Start of Source material
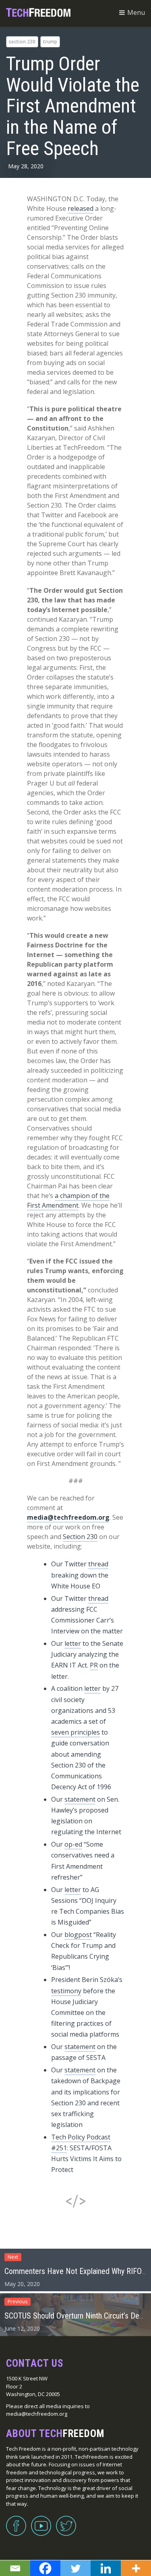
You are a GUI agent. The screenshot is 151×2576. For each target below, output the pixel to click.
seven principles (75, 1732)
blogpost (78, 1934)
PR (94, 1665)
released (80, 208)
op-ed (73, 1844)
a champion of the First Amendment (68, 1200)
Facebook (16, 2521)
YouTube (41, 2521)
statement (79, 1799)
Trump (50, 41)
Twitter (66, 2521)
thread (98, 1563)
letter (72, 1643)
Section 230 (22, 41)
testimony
End of Source material
Start of Source material
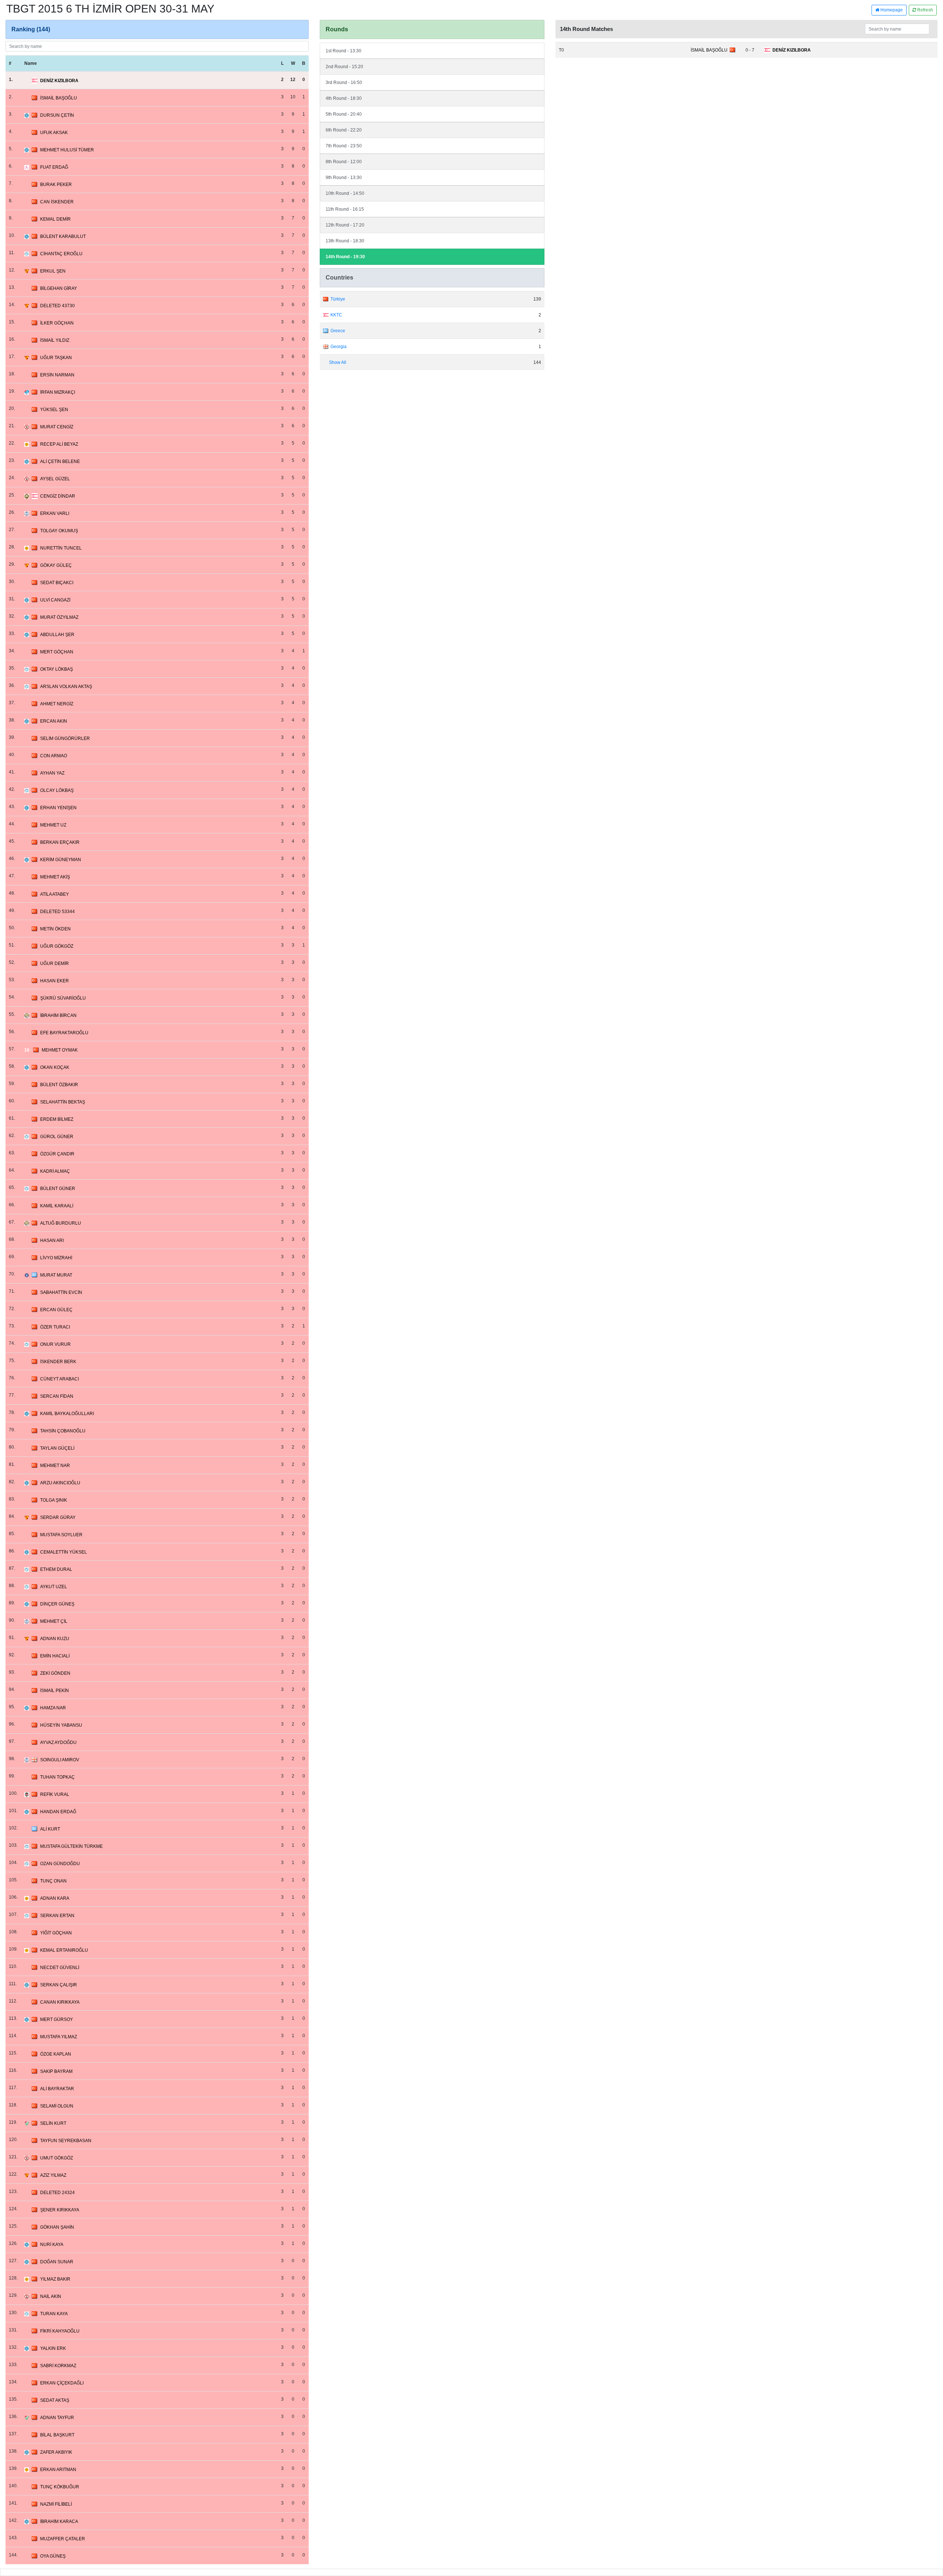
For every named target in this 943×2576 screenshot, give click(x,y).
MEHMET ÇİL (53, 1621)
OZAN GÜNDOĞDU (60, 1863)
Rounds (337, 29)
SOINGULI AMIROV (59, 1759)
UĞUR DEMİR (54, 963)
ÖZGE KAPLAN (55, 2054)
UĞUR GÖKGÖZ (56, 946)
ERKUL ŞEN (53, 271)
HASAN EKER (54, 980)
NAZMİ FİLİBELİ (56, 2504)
End of Source material
Start of Source material
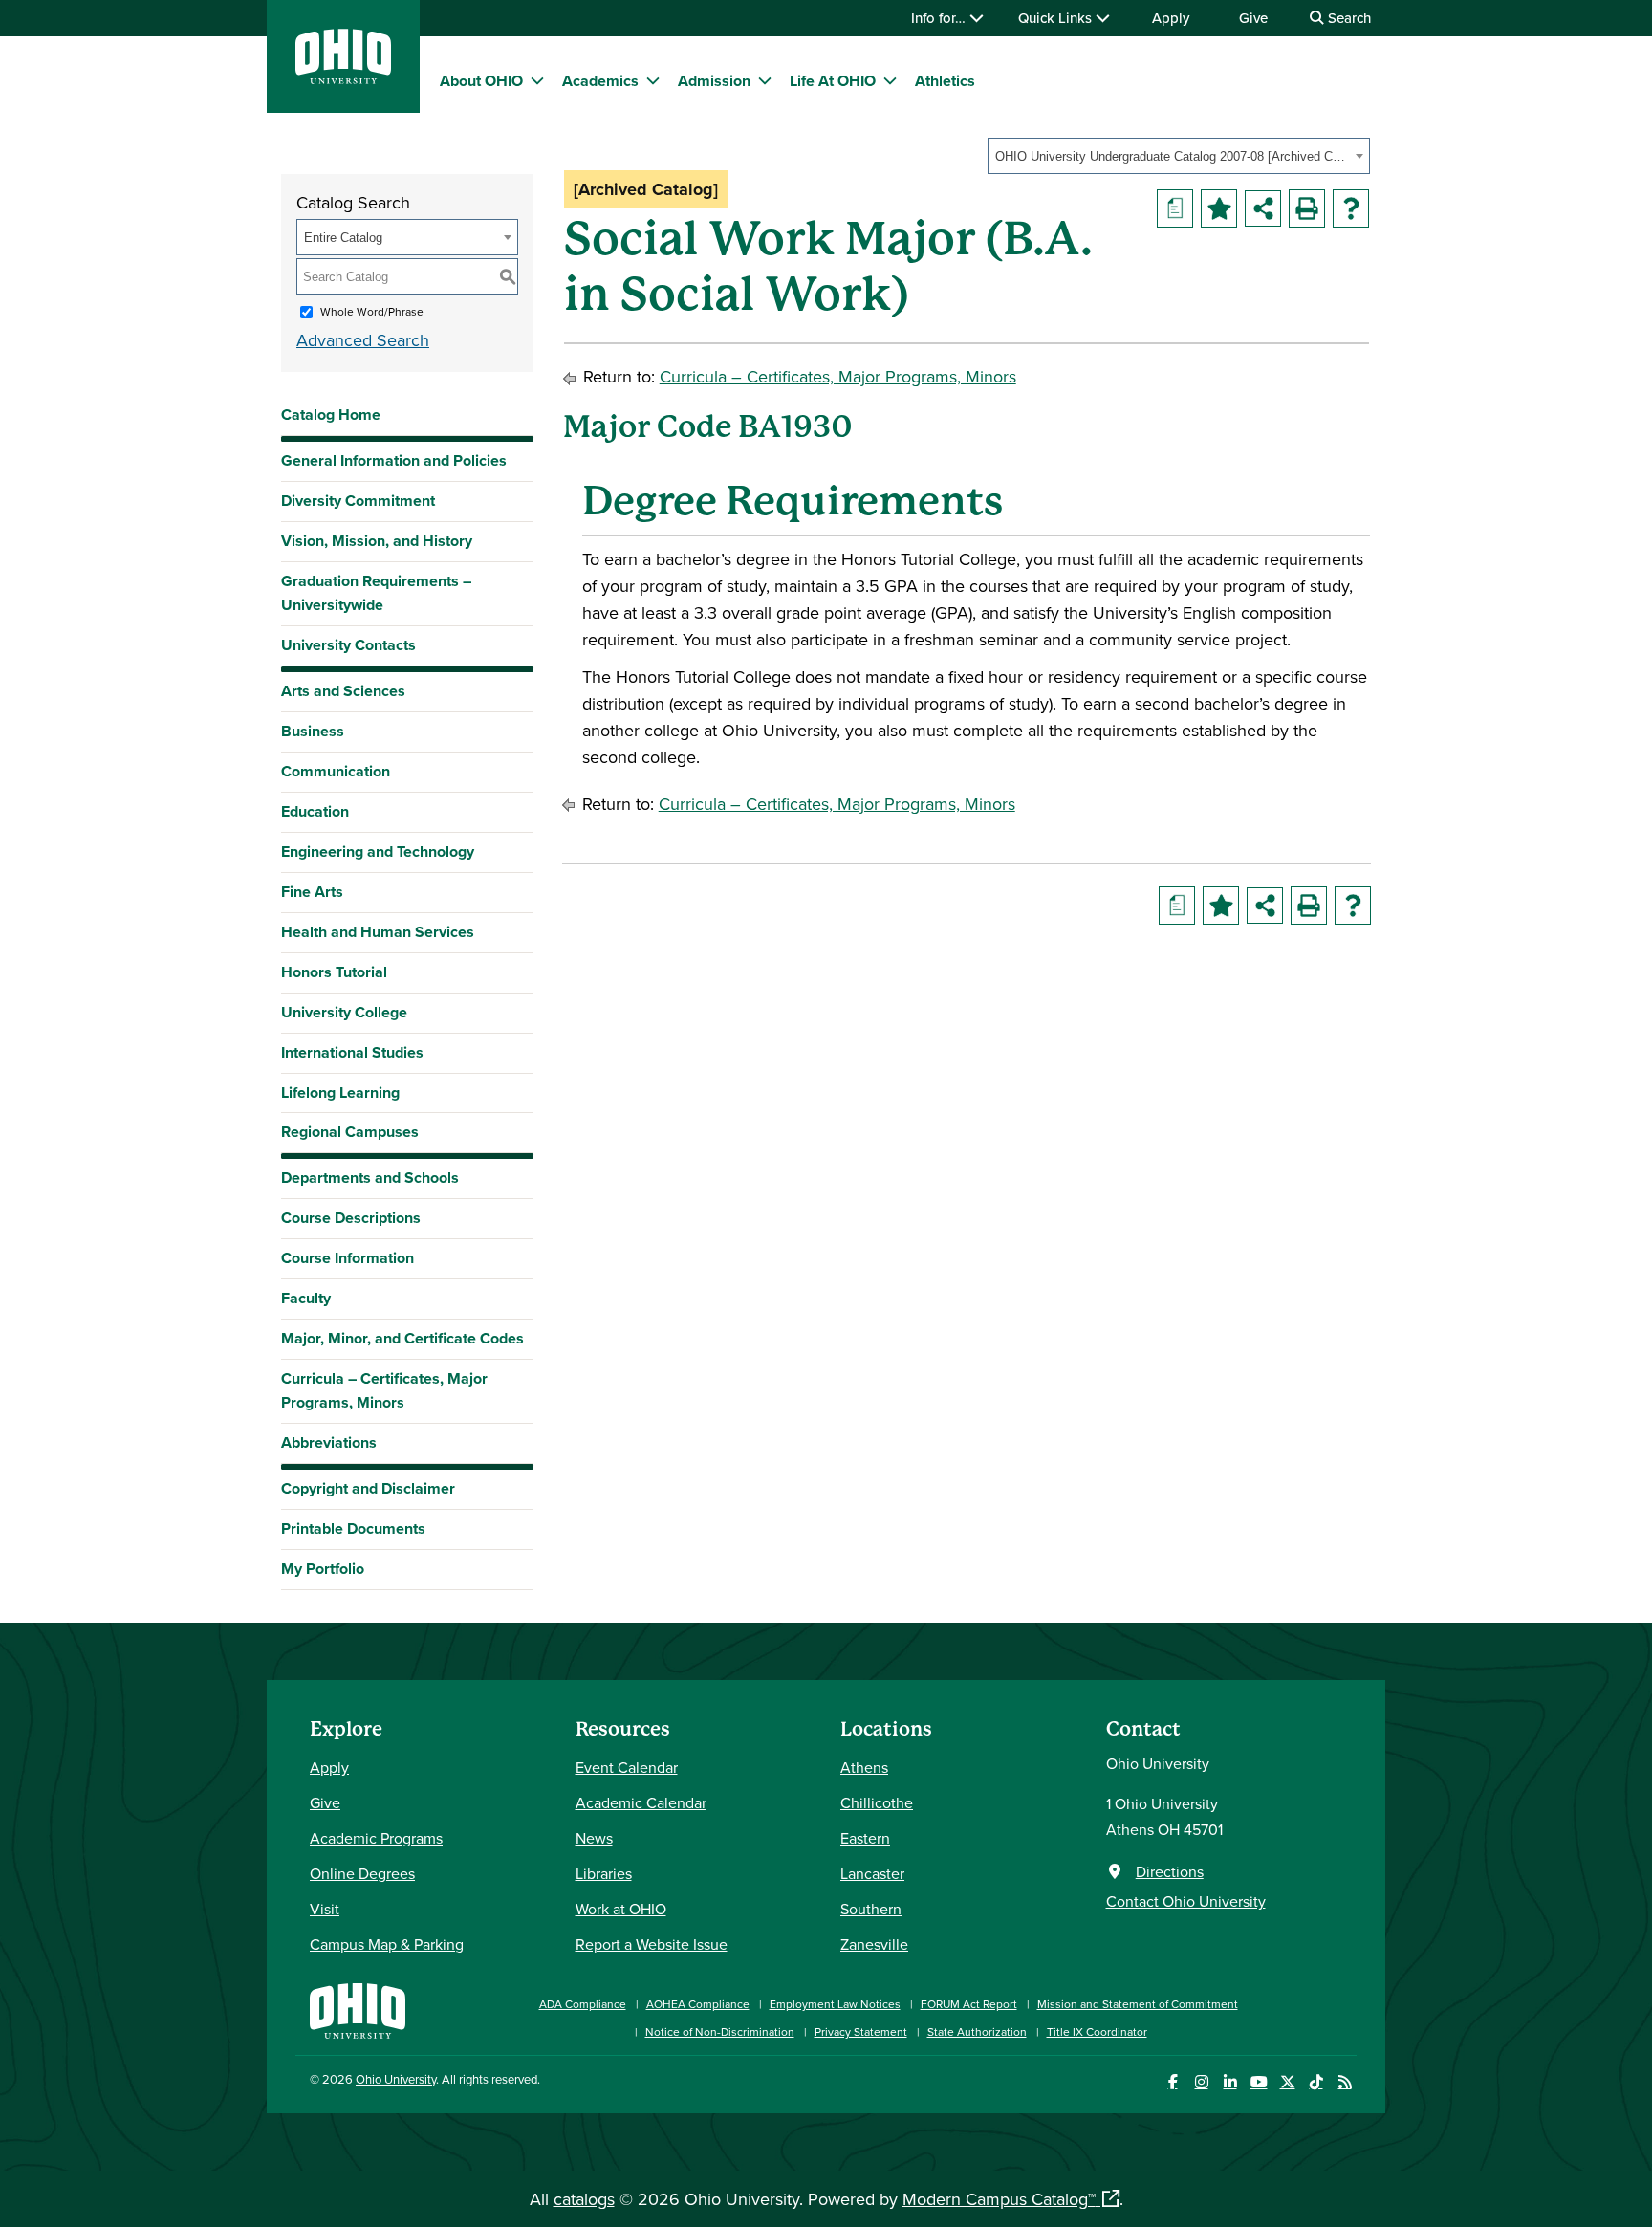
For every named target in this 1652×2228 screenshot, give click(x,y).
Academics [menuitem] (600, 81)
End of Source material
If a line in the entries above has the word "click", copy it.

You are a GUI agent. The screenshot is 151×2576. For each target below, output the pixel to click.
For every named target in this 943×2576 screenshot, give click(x,y).
For every named target in this 1652×2228 screenshot, give click(x,y).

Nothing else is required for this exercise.